In recent issues we have concentrated on the global liquidity story.  This last two weeks the news has focused specifically on the yen based carry trade.  The simple fact of the matter is that the massive growth in global liquidity has been outside the control of central banks’.  A rising tide of liquidity, the scale of which dwarfs anything that has ever happened in the past.  The outcome of this is crucial to the stability of the world’s economies.  Its emergence has caused a seismic growth in leverage and wealth, it has also caused an unprecedented growth in the number of hedge funds and private equity deals.

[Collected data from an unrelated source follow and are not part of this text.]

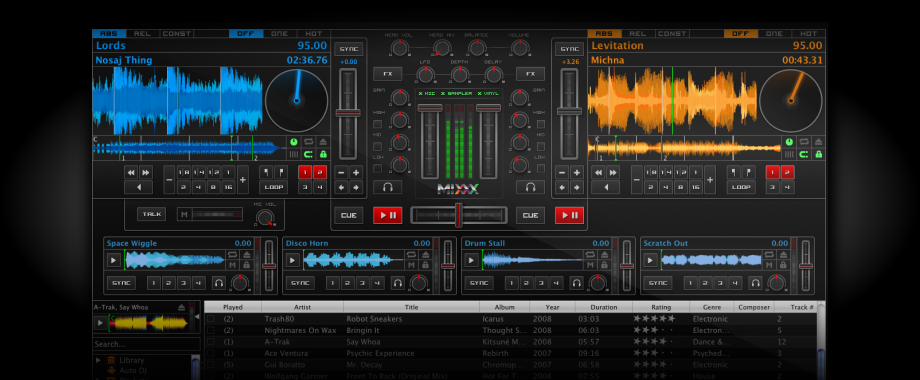Eject track from right deck
Viewport: 920px width, 380px height.
click(818, 142)
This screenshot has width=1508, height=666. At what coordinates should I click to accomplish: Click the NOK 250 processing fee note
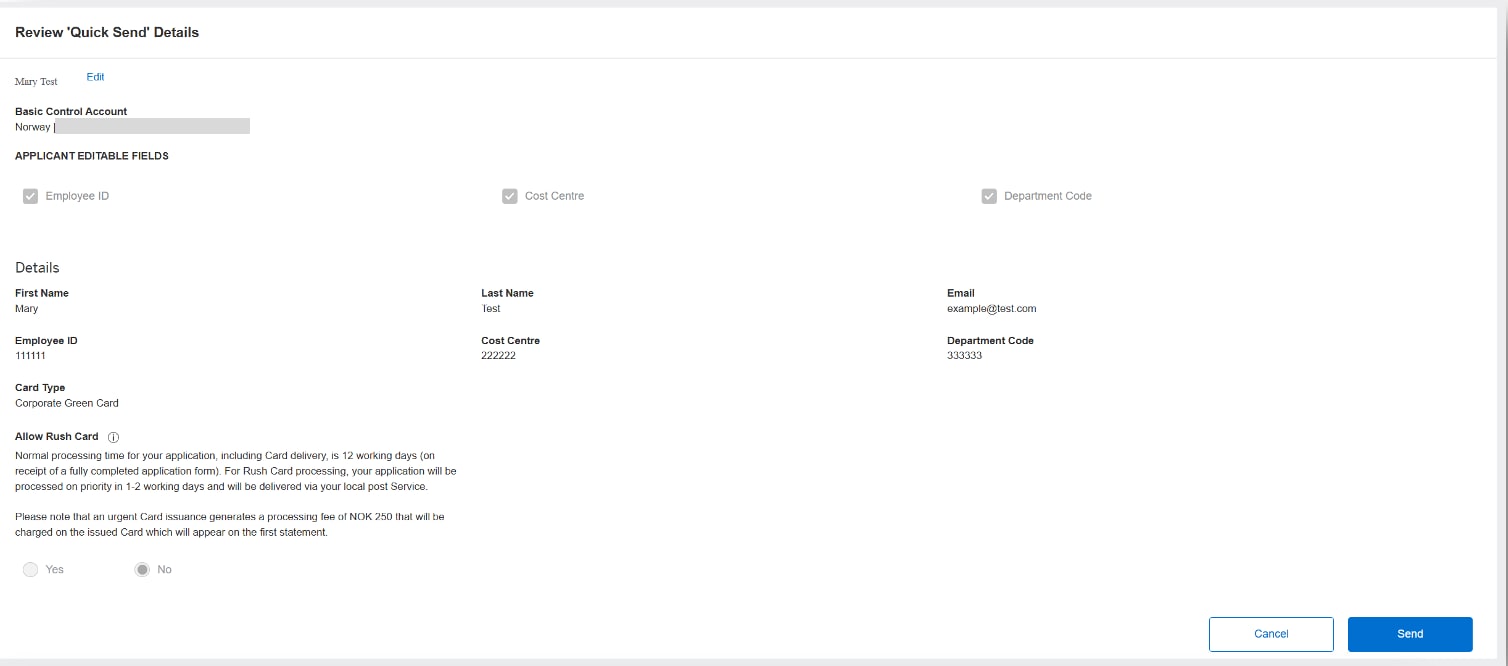click(229, 525)
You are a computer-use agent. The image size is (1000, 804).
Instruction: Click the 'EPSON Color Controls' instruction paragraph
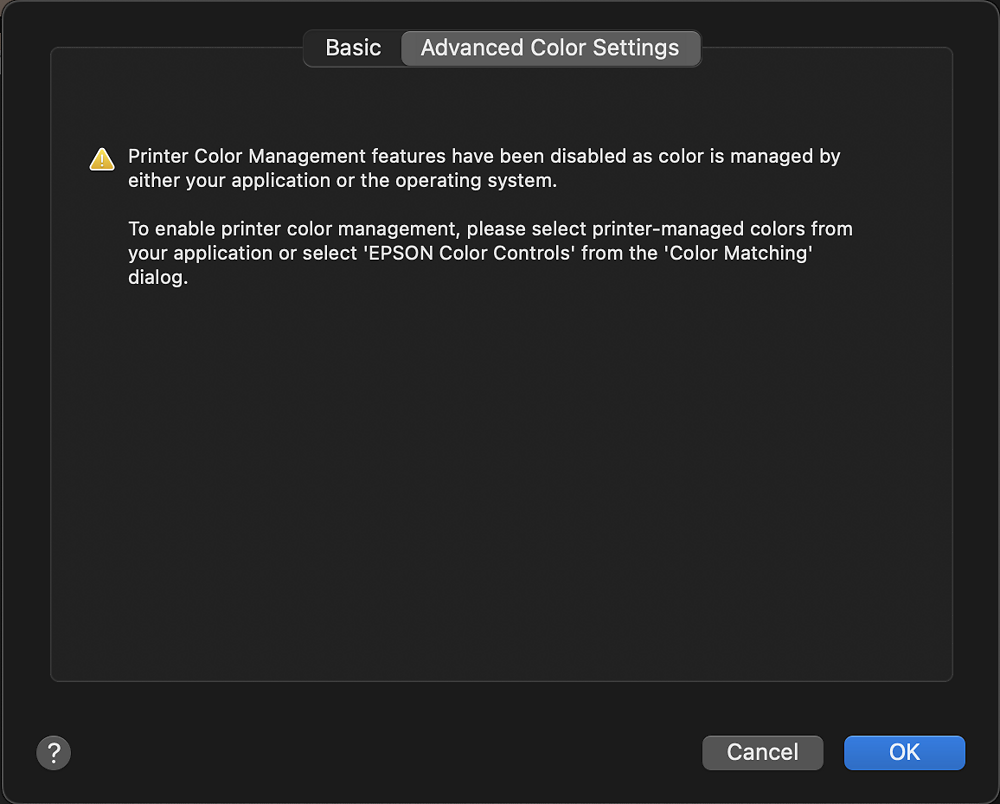pyautogui.click(x=489, y=252)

On 9th February the FT reported that US sub-prime problems might be an early warning signal of trouble for junk bonds.  Martin Fridson, publisher of the Leverage World research service said that CCC rated US companies as a percentage of the high yield mix were 2% going into the 1990 recession. The latest figure he says is over 17%.  There is according to him a 27% chance of CCC rated companies defaulting within 12 months of being given the rating.  If the next recession is as deep as 1990 he says that US default levels will return to the levels of the Great Depression.

The latest edition of the World Economic Forum’s Global Risk report identified 23 categories of global risk grouped under five headings which were: Economic, Environmental, Geopolitical, Societal (bird flu), Technological.  No single risk, the report said became less severe during 2006.  The headline of this article was “Investors are too used to living on the edge of a volcano”.

At RHAM we consider ourselves privileged to have access to the work of the economist H “Woody” Brock of Strategic Economic Decisions Inc.  As clients of Woody we receive bi-annually his latest series of essays which are always of great value.  Woody Brock, in one of his recent essays, considers the possible cause of global liquidity going away. He poses the question – what would cause a drying up of the liquidity and bring about the end of the new investment vehicle market?  He suggests a number of different developments that could precipitate this.  For example, institutional investors could stop being so optimistic about returns from alternative investment; the Fed and/or the Bank of Japan could unexpectedly raise interest rates far higher than expected; investors could be frightened away by a series of private equity defaults.

Unfortunately, the truth is that nobody knows what will eventually cause this to happen.  However, what will happen is that demand will decline and those holding these investments will at some time become less enthusiastic to retain them and this is one of the important points that Woody makes.  The number of new investment vehicle contracts in the market will remain the same even as demand falls, so the market becomes more illiquid and in Woody’s own words “…the investors will find it much more difficult to try to get their money out than before.  Moreover on a flow-of-funds basis, the issuance of new deals and securities will fall sharply”.

The future is coming towards us, at times slowly and other times rapidly.  There is a time in that approaching future when these events will take place – they will be “rare events” and for that reason, remain largely ignored.